Can you give a little insight into how you come from being a Programmer to your position at Three?
For a long time, I stayed in a technical role because I found it very exciting because it was enabling businesses with technology. I suppose at one point in time I realized that technology was following its own evolution and if I wanted to remain a programmer you are probably on an 18-month track of upskilling your programming language skills all the time. I just didn’t think it was a progression for me, so I started looking at what would be a good thing to do.
I showed the consultancy company I was working for my wide, broad knowledge of business and technology. It was from there that I got into managing and doing a lead role first in the technology I was familiar with and then taking on a project role in that domain. And I suppose the first real task was taking on a project in which I had no technical experience. They are the hardest because you actually have to rely on project management skills to get the people to do the things they need to do. Not just kind of get in and understand how you do it yourself.

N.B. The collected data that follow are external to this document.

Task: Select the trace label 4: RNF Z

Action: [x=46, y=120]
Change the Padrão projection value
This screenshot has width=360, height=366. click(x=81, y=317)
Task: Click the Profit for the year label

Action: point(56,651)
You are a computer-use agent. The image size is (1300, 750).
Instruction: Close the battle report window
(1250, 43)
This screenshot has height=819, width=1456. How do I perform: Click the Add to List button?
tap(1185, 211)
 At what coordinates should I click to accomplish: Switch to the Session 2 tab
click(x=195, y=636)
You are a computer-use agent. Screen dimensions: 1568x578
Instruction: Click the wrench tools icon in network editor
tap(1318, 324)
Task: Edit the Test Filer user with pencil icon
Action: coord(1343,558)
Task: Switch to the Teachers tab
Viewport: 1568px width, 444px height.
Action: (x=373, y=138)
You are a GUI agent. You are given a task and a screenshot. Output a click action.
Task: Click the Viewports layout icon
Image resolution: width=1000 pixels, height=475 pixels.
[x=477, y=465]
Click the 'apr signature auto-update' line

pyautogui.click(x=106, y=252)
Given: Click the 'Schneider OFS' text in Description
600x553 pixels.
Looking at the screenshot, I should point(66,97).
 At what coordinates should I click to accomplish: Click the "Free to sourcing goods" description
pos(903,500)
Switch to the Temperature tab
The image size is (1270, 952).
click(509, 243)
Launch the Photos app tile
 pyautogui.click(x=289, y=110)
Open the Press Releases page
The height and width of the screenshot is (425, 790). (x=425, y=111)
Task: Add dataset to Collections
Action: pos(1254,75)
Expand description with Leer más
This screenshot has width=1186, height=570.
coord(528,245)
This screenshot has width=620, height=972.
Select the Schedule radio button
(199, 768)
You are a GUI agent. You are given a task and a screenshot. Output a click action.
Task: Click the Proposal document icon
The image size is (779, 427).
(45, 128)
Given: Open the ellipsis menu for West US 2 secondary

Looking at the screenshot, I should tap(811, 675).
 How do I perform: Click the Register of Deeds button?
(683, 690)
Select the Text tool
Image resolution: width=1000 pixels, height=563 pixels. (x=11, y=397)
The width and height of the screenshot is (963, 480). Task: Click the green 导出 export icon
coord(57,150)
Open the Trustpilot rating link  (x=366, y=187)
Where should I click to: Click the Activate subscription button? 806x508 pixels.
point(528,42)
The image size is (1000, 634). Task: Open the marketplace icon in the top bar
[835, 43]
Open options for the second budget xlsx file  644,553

Once I got into project management I realized what I liked about it was the challenge. Really, I went through the progression of working from the technical projects and then into technical programs, large programs that were technically focused. I was moving very quickly into being a program manager for a number of big companies. Many years ago it was called “business and technical”. So, that gave me a real window into how the business works, how to enable a business process, and the kind of things you need to do with technology.
From there, I went into a role as deputy director of IT for a number of years. Then, I stepped back out into a commercial environment to do numerous head of PMO roles where you are enabling the business through the strategy execution of projects.
Do you think, as you were progressing through those roles, that that kind of mapped the evolution of PMO in Ireland, the UK, or Europe, and that progression has been relatively recent?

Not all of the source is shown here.